Un cuento superficial.

Érase un persono llamado Gualdo, El Feo, que quería ser guapo, pero era horrendo. Que conoció a una Hermosa Hibisco, que quería ser la más halagada de todo el Reino, pero aún coqueta y bella, nadie se atrevía, de lo guapa que era, darle ni un trisco.

Gualdo, El Feo, era bueno de corazón y rubio, con melenas de oro pero su afeado jeto espantaba hasta al monstruo más tremendo. Hibisco, La Hermosa, era bondadosa y tenía los cabellos del color del arrebol, todos los atardeceres se ponían en su melena, y en sus puntas los ocasos, pero su perfección desmesurada, alejaba hasta el más valiente o apuesto.

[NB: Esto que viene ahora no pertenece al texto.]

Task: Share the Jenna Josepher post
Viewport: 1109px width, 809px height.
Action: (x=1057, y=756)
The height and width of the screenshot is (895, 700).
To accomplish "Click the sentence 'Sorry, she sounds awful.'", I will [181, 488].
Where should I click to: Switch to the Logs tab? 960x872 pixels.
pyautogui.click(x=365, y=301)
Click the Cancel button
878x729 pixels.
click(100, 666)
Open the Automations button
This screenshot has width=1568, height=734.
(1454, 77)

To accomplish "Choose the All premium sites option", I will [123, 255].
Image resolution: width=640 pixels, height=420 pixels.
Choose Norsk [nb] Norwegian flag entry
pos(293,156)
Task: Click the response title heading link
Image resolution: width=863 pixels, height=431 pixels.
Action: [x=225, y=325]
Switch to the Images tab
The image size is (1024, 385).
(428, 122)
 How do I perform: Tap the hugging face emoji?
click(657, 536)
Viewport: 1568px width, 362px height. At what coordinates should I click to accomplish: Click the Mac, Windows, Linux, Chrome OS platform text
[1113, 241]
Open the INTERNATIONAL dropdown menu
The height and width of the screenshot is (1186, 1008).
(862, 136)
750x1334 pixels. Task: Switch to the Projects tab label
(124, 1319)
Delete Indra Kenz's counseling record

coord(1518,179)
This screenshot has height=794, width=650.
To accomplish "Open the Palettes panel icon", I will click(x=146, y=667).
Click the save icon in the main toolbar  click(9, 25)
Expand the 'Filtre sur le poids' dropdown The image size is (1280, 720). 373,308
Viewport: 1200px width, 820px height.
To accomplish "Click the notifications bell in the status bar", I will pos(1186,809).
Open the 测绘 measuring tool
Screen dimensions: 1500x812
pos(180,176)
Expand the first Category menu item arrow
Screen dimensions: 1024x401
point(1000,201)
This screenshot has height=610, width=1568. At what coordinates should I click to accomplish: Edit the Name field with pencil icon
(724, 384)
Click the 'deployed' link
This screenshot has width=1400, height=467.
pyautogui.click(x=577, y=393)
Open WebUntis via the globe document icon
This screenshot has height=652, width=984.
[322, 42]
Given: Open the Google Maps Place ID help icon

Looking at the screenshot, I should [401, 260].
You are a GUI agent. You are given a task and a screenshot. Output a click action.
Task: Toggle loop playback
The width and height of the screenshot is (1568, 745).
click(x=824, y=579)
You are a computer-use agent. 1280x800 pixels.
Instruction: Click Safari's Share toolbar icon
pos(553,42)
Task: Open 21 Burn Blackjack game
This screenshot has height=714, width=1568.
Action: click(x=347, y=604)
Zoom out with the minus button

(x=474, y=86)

Un día Gualdo, El Feo empezó a llorar, en medio del bosque, sonando como un trueno de ronco. Asustó a media fauna y la otra media flora se encogió del acongojo. Hibisco, La Hermosa que andaba de paseo, oyó los sollozos desde el otro lado del bosque y se acercó. Y al ver a Gualdo, El Feo, tan feo y llorando, no pudo más que apartarse y seguir su andadura. Y él al ver a Hibisco, La Hermosa, tan bella y tan esplendorosa, no pudo pensar sino que era inalcanzable.

Y tú lector o lectora, ¿qué te creías? ¿Que iban a acabar ambos como pareja de cuento? Pues no, oma, no. Eso sólo pasa en los cuentos espléndidos. Aquí, los dos tontos no supieron ver más allá de lo superficial y sumergirse a conocerse mejor.

Y por ser realistas, así pasa con los prejuicios con todo en esta vida. Así que Gualdo, El Feo, no se comió nunca un rosco, y a Hibisco, La Hermosa, no se le acercó nunca un moscardón alagando.

Y en este cuento no comieron perdices porque estaban en crisis, y no vivieron felices porque no vieron más allá de sus narices.

Y colorín colorado, este cuento hibisco-gualdo ha terminado.